Implementing XML Base in .NET

| 8 Comments | No TrackBacks

XML Base is a tiny W3C Recommendation, just couple of pages. It facilitates defining base URIs for parts of XML documents via semantically predefined xml:base attribute (similar to that of HTML BASE element). It's XML Core spec, standing in one line with "Namespaces in XML" and XML InfoSet. Published back in 2001. Small, simple, no strings attached or added mind-boggling complexity. Still unfortunately neither MSXML nor System.Xml of .NET support it (Dare Obasanjo wrote once on the reasons and plans to implement it). Instead, XmlResolver is the facility to manipulate with URIs. But while XmlResolvers are powerful technique for resolving URIs, they are procedural facility - one has to write a custom resolver to implement resolving per se, while XML Base is a declarative facility - one just has to add xml:base attribute on some element and that's it, base URI for this element and the subtree is changed. So now that you see how it's useful, here is small how-to introducing amazingly simple way to implement XML Base for .NET.

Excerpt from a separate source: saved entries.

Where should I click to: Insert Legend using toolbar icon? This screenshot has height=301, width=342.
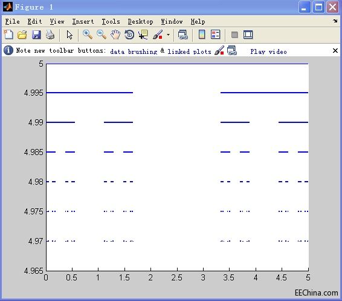216,35
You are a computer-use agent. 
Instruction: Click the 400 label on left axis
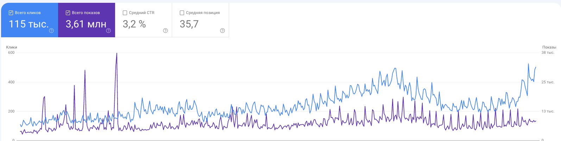(x=11, y=82)
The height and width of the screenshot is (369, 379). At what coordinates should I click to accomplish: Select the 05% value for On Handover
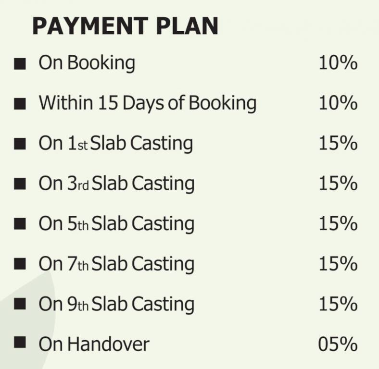click(338, 344)
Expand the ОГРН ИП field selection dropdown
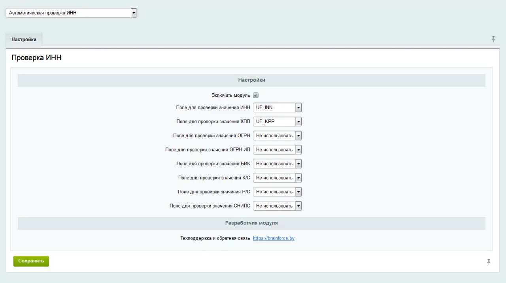Screen dimensions: 506x283 click(x=277, y=150)
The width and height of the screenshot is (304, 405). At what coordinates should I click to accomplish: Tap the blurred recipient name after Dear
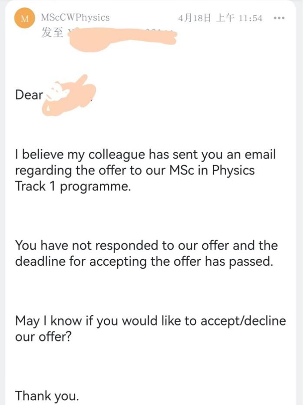69,95
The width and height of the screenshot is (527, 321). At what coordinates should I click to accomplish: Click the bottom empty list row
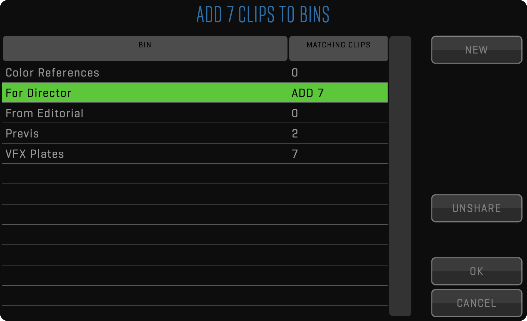(x=195, y=296)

So what XML Base is all about? It introduces xml:base attribute with predefined semantics (just like xml:space or xml:lang) of manipulating base URIs. xml:base attribute can be inserted anywhere in any XML document to specify for the element and its descendants base URI other than the base URI of the document or extenal entity. One purpose is to provide native XML way to define base URIs. Another purpose is resolving of relative URIs in XML documents, e.g. when document A is included into document B in some different location, relative URIs in the content of A would be broken. To keep them identifying the same resources xml:base attribute is used. If you still don't get it, take a look at a sample in the "Preserving Base URI" section of the "Combining XML Documents with XInclude" article at the MSDN Xml Dev Center. So it's basically XML's analog of the HTML's BASE tag.

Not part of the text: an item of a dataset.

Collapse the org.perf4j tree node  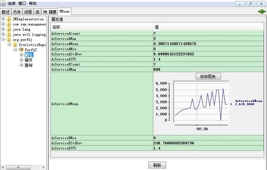pos(3,40)
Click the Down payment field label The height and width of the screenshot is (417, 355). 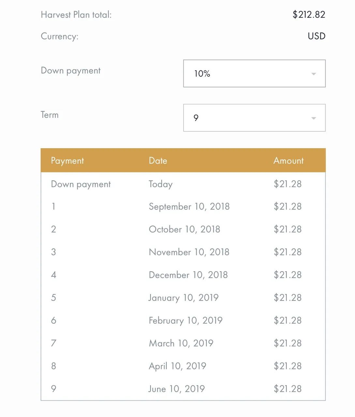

Basically System.Xml supports base URIs all over the infastructure, the only problem is that basic syntax-level facilities such as XmlTextReader and XmlTextWriter ignore xml:base attribute when parsing and writing XML. Can we add such support in a transparent way? Sure. Let's take XmlTextReader, extend it in such way that each time it gets positioned on an element which bears xml:base attribute, BaseUri propery gets updated to reflect it. Here it is:

public class XmlBaseAwareXmlTextReader : XmlTextReader 
{
    private XmlBaseState _state = new XmlBaseState();
    private Stack _states = null;
    
    //Add more constructors as needed    
    public XmlBaseAwareXmlTextReader(string uri)
        : base(uri) 
    {
        _state.BaseUri = new Uri(base.BaseURI);
    }

    public override string BaseURI
    {
        get
        {
            return _state.BaseUri==null? "" : _state.BaseUri.AbsoluteUri;
        }
    }

    public override bool Read()
    {   
        bool baseRead = base.Read();
        if (baseRead) 
        {
            if (base.NodeType == XmlNodeType.Element &&
                base.HasAttributes) 
            {
                string baseAttr = GetAttribute("xml:base");
                if (baseAttr == null)
                    return baseRead;                
                Uri newBaseUri = null;
                if (_state.BaseUri == null)
                    newBaseUri = new Uri(baseAttr);        
                else
                    newBaseUri = new Uri(_state.BaseUri, baseAttr);                        
                if (_states == null)
                    _states = new Stack();
                //Push current state and allocate new one
                _states.Push(_state); 
                _state = new XmlBaseState(newBaseUri, base.Depth);
            }
            else if (base.NodeType == XmlNodeType.EndElement) 
            {
                if (base.Depth == _state.Depth && _states.Count > 0) 
                {
                    //Pop previous state
                    _state = (XmlBaseState)_states.Pop();
                }
            }
        }
        return baseRead;            
    }     
}

internal class XmlBaseState 
{
    public XmlBaseState() {}
    public XmlBaseState(Uri baseUri, int depth) 
    {
        this.BaseUri = baseUri;
        this.Depth = depth;
    }
    public Uri BaseUri;
    public int Depth;
}
Simple, huh? Now let's test it. Suppose I have a collection of XML documents in the "d:/Files" directory and a catalog XML file, such as
<catalog>
  <files xml:base="file:///d:/Files/">
    <file name="file1.xml"/>
  </files>
</catalog>
As you can see, xml:base attribute here defines base URI for files element subtree to be file:///d:/Files/ so file names are to be resolved relative to that folder no matter where catalog file is actually placed. (Of course I could have absolute URIs instead, but sure having absolute URIs hardcoded in every single place easily leads to a maintenance nightmare for any real system).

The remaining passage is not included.